An ABN is available to:
- all companies registered under the Corporations Law in Australia;
- government departments and agencies;
- business entities; and
- other entities that are required to be registered for GST purposes (e.g. charitable and religious institutions).
It is not mandatory for a business entity to have an ABN; however an entity needs an ABN to register for GST purposes. Being registered for GST allows business entities to claim back the GST they have paid on business inputs, through the input tax credit system.
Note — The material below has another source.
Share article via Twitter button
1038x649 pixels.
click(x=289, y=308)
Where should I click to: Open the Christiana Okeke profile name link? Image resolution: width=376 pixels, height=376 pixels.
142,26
For companies, the ABN is based on the nine-digit Australian Company Number (ACN) with two leading digits added. Entities without an ACN receive an eleven-digit ABN. For GST purposes, the ATO is able to register ABN holders in a number of ways, including groups and branches. For more information on groups and branches,
contact the ATO.
Departmental use of the ABN
For our purpose, importers and exporters are required to use their ABN to identify themselves on import entries. Importers who are not entitled to an ABN will continue to be identified by customs owner codes.
Australian Customs Notice 2000/13 provides advice on linking ABNs to owner codes.
The ATO administers the registration of ABNs for business entities. Please
contact the ATO if you require application details or further information.
Wine and other similar fermented beverages are subject to a value-based tax called Wine Equalisation Tax (WET). WET applies to grape wine, fruit and vegetable wine, cider, perry, mead, sake, and grape wine products such as marsala, vermouth, wine creams and cocktails.
The WET rate is 29 per cent and is levied at the wholesale level. For the Australian domestic market, the WET liability is remitted to the ATO. For imports, the WET liability is remitted to the ACBPS.
More information about Wine Equalisation Tax is available from the
ATO. In particular, the ATO has issued a WET ruling. You can access WETR 2009/01 on the
law page of the ATO website.
Luxury Car Tax
A luxury car tax (LCT) is payable on imports of luxury cars in addition to any GST payable unless the luxury cars are covered by an
The LCT threshold is the car depreciation limit for income tax purposes. For the 2017/18 financial year the LCT threshold is $65,094.
Cars with a GST-inclusive value above the LCT threshold are subject to LCT. In general, the LCT value of a car includes the value of any parts, accessories or attachments supplied or imported at the same time as the car.
LCT does not apply to fuel efficient cars below the fuel efficient luxury car threshold of $75,526 for the 2017/18 financial year.
Registered entities are generally able to quote their ABN in relation to the supply or importation of a luxury car where they intend holding the car as trading stock (other than for hire or lease), carrying out research and development for the car manufacturer, or exporting the car where the export is GST-free. The quotation system is designed to prevent LCT becoming payable before the car is sold or imported at the retail level.
Private importers pay LCT on entry for home consumption. For more information on LCT see
Department of Immigration and Border Protection Notice No. 2017/15.